Há quem aprecie Townes Van Zandt, Howe Gelb, Steve Earle, Will Oldham ou Jeff Tweedy. Eu, genericamente, também. Mas gosto mais de Richard Buckner. Muito mais.
Desde 1994 que sigo os passos ( não se lhe pode chamar propriamente de carreira, uma vez que esta lhe tem sido sistematicamente negada) deste deserdado da música americana. Fascina-me a poética atitude de desprendimento, o total – diria premeditado - desrespeito pelas regras do meio. Há em Buckner qualquer coisa herdada do velho Neil Young ( “follow me if you want, f… you if you don’t” ), algo que raramente é compreendido, mas que é normalmente comum aos que têm consciência do seu valor e que se estão nas tintas para o politicamente correcto. Escutem por exemplo “Since” datado de 1998 e tirem dali as vossas próprias conclusões.
E depois, um artista que dedica um álbum inteiro ( “The Hill” datado de 2000) ao poeta Edgar Lee Masters ( 1868 – 1950 ) e à sua obra prima “Spoon River Anthology” ( existe por aí uma edição bilingue da Relógio de Água, 2003 ) só pode receber o aplauso e o respeito do Atalho.
Acabado de publicar, “Our Blood” é um daqueles discos que cresce com tempo. À semelhança do que sucede com a maioria dos registos do autor, as canções principiam por soar inofensivas, inexpressivas. Depois, à medida que vão saindo do seu casulo, crescem em detalhes melódicos e sobretudo líricos, até atingirem uma dimensão indispensável e urgente. Paciência, tenacidade e tempo são aqui as palavras chave. Quem delas não dispuser pode passar à frente de imediato.

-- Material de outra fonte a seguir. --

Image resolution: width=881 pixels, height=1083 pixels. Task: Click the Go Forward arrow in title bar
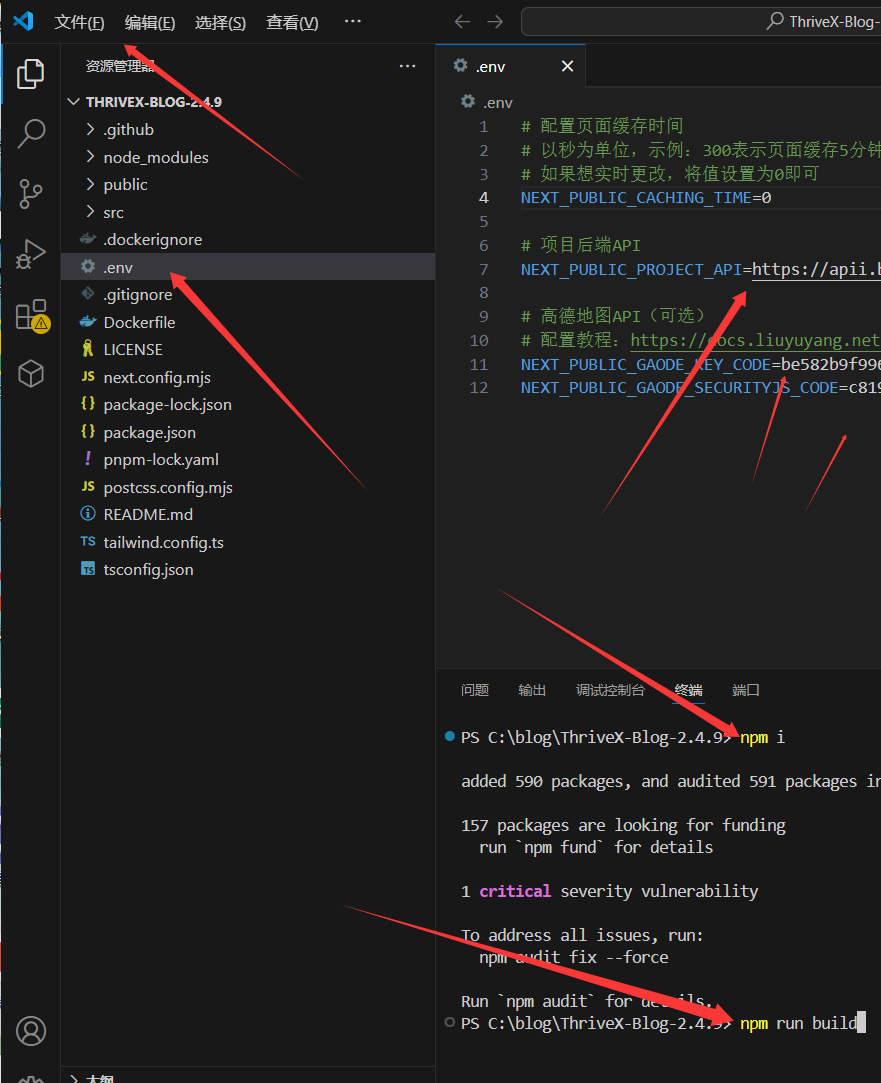pos(495,22)
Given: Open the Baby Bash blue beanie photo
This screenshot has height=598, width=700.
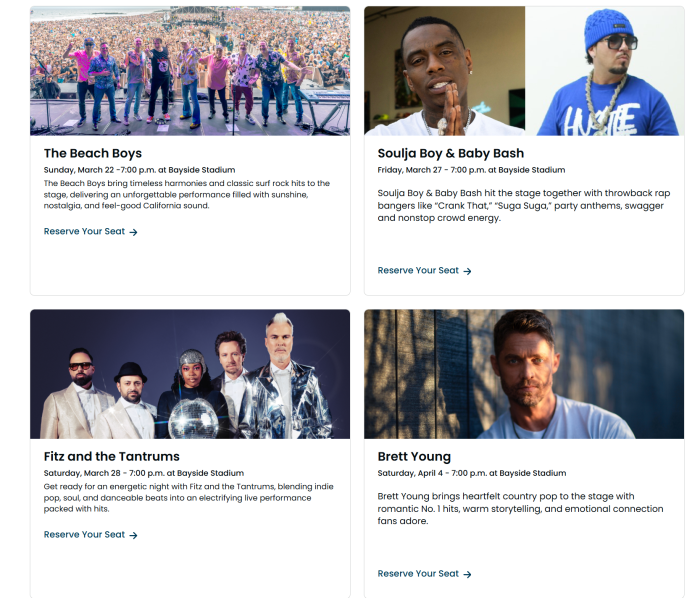Looking at the screenshot, I should (604, 71).
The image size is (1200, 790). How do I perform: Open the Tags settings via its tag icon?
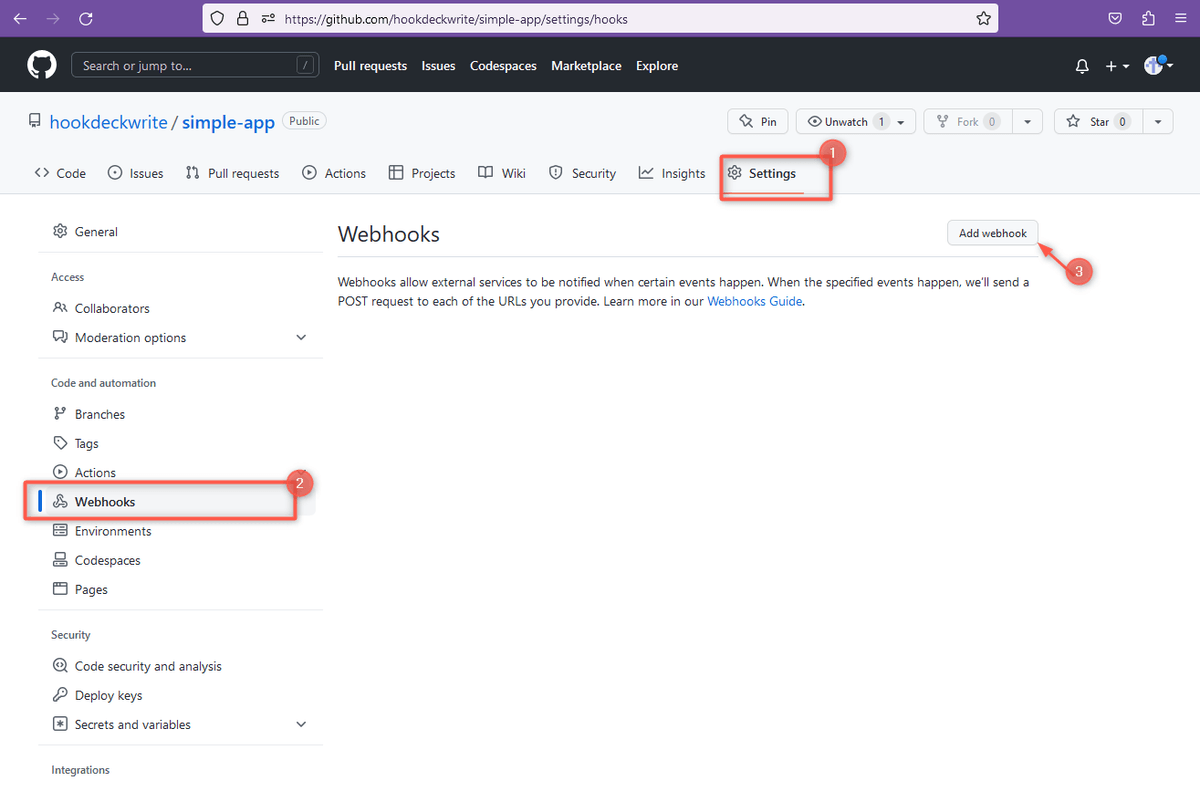pyautogui.click(x=62, y=443)
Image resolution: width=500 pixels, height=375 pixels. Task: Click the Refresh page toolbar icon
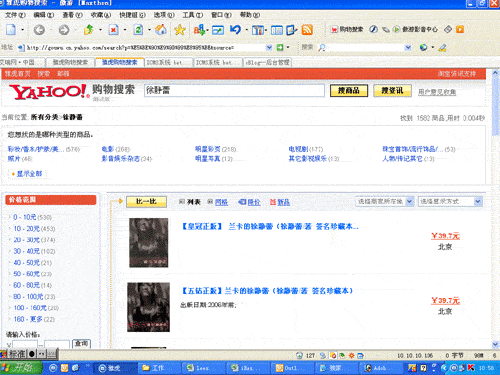click(x=138, y=30)
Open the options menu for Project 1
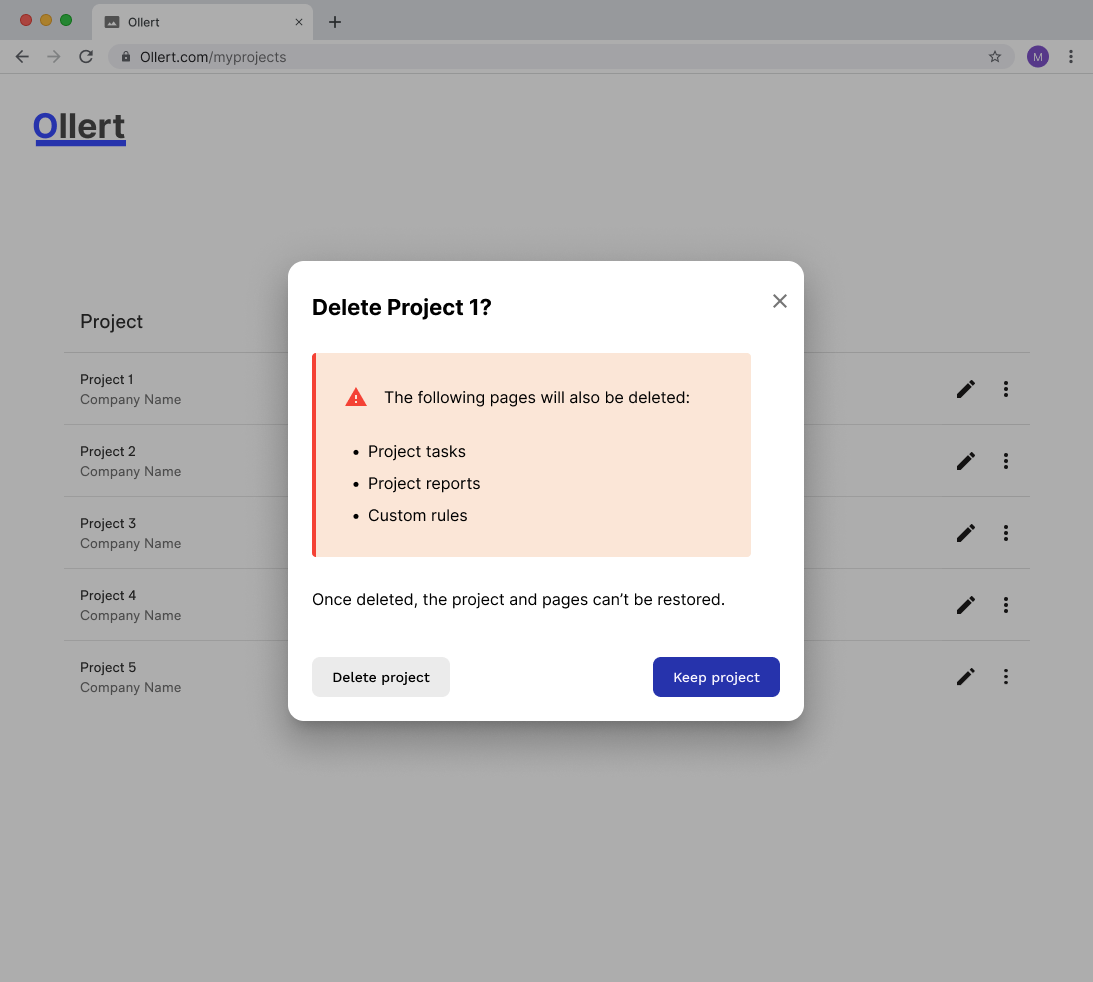The height and width of the screenshot is (982, 1093). pos(1006,389)
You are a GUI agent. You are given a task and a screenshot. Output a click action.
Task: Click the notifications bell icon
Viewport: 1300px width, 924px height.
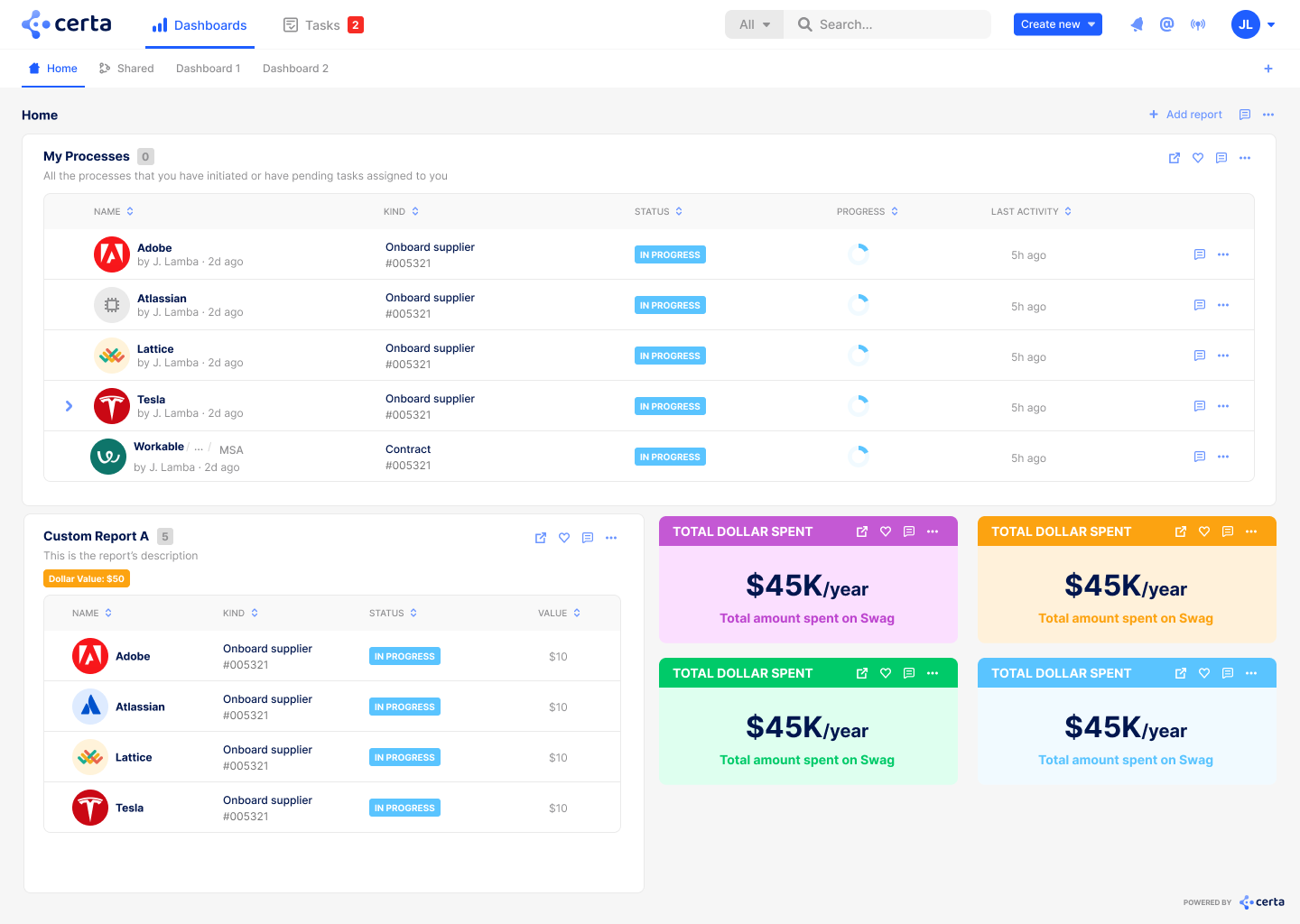click(x=1137, y=24)
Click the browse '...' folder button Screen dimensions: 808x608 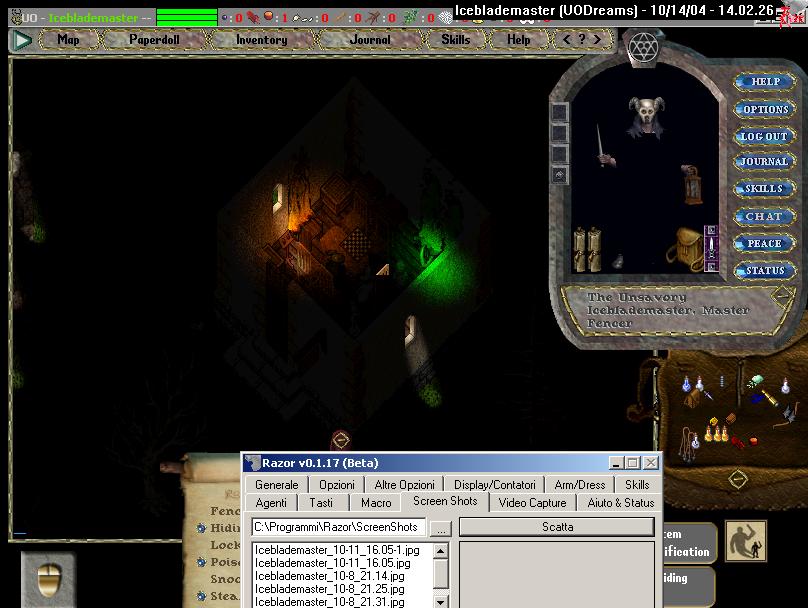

Escrito, gravado e produzido de acordo com o princípio “less is more”, “Our Blood” é um daqueles álbuns que tendo nascido de processos simples é tudo menos simples. Paradoxo? Nem por isso. E a melhor forma de resolver esta equação é aguardar por um fim de tarde tranquilo, esperar pelo silêncio, fazer “reset” aos acontecimentos do dia e partir ao encontro destas canções únicas.
Atentem nos casos de “Traitor”, “Thief”, “Hindsight” ou “Witness” ( os títulos dizem tudo ); as melodias surgem aparentemente inócuas, até que se percebe que estão lá apenas para servir os textos, cruéis e desapiedados, caracterizando personagens que vivem na sombra do equívoco, juntas mas há muito separadas, hesitantes entre o ficar e o partir, esquecendo-se de esquecer.
Como sempre acontece, o tempo irá encarregar-se de fazer justiça a “Our Blood”, como de resto se verifica em todos os casos similares. A tragédia porém é que, nessa altura, seja ela qual for, será já demasiado tarde para o artista Richard Buckner.